Alla salernitana Trotula, che godeva di grande prestigio nella sua città e che meglio faremmo a definire quasi magistra, risale dunque il Trattato madrileno, sopra menzionato, il quale comincia soffermandosi sul metodo da seguire per favorire le mestruazioni per poi descrivere cure contro i più frequenti malesseri femminili.
Una parte essenziale dell’opera è dedicata al parto che costituisce il momento in cui la vita della donna è esposta al pericolo maggiore e in cui occorre l’intervento di un medico, ricco di dottrina e di esperienza.
Secondo Trotula il medico deve combattere il male e vincerne le cause. Di contro Ippocrate era convinto che il dottore dovesse lasciarsi guidare dalla natura, risanatrice per eccellenza. Invece Trotula, come Galeno, afferma che la natura non può prendere il posto della diagnosi e della terapia, ovvero dei momenti su cui deve basarsi l’azione curativa della più o meno grave ‘egritudine‘. Secondo Trotula l’opera del medico deve essere sempre e anzitutto volta ad ascoltare il paziente, per cui comincerà a tastarne il polso per rendersi subito conto dello stato di salute cardiaca, della presenza di aritmie e soprattutto di febbri, che vanno attentamente valutate. Quindi bisogna chiedere al malato se dorme o se soffre di insonnia; se ha fame o no; se digerisce; se compie le sue funzioni giornaliere con naturale regolarità; se sente caldo o freddo; se prova brividi; se vomita o se soffre di dolori e di che tipo. È poi indispensabile sapere quando i primi sintomi sono insorti; se sono saltuari o ripetuti; se tendono ad attenuarsi; se sono costanti o se aumentano. Esaurito il primo momento della visita, secondo Trotula, bisogna passare alla ispetio corporis per rendersi specialmente conto di trasformazioni anatomiche, di gonfiori, di lacerazioni e simili in atto.

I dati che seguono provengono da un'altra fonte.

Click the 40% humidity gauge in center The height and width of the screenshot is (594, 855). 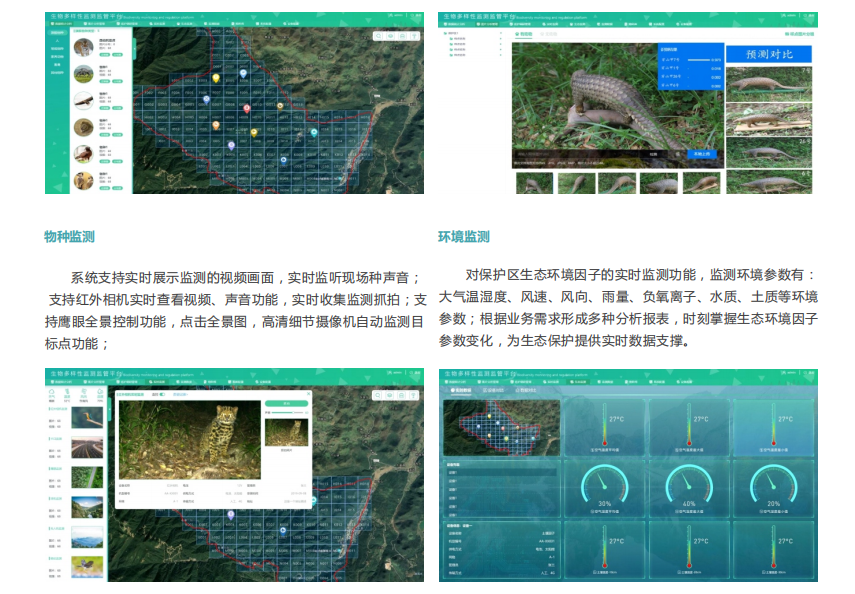click(x=688, y=487)
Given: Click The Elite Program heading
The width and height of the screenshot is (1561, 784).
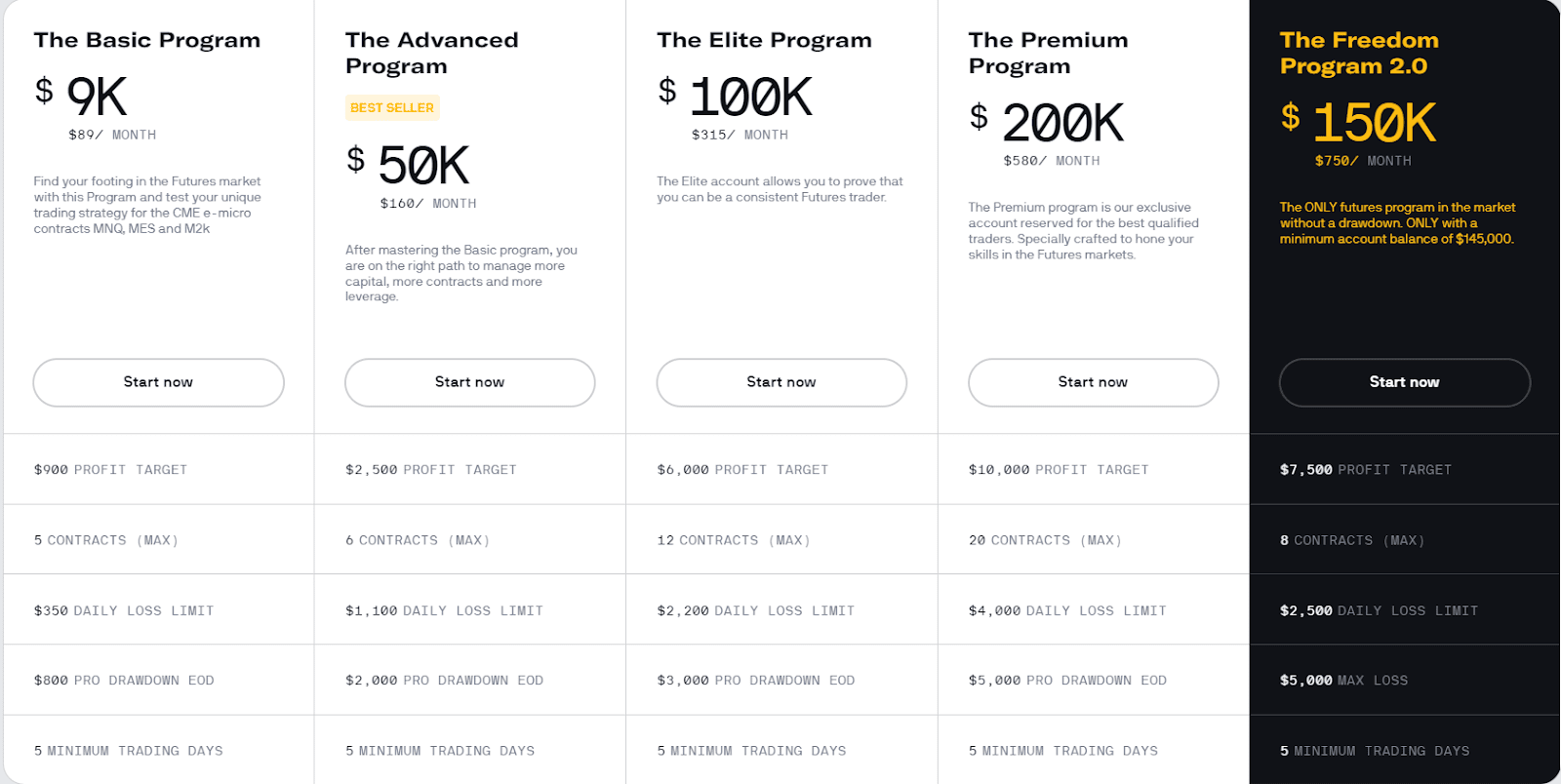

Trotula, a ciò che è a noi noto, pur non avendo seguito studi di carattere letterario, scrive in un latino corretto, adattato egregiamente alle esigenze dell’arte medica e alle sue esperienze di quasi magistra. Era “quasi magistra” poiché in quei tempi alle donne era precluso l’ambito della medicina; era loro vietato in vario modo di entrare in un’università, né potevano essere ammesse fra i medici appartenenti alla quinta Arte Maggiore, ovvero quella delle droghe e delle spezie, in cui vi erano oltre agli speziali, i medici e i farmacisti, soprattutto quando, dopo il 1240, Federico II di Svevia autorizzò, escludendo le donne, la dissezione dei cadaveri solo per i chirurghi che avessero compiuto gli studi obbligatori di anatomia.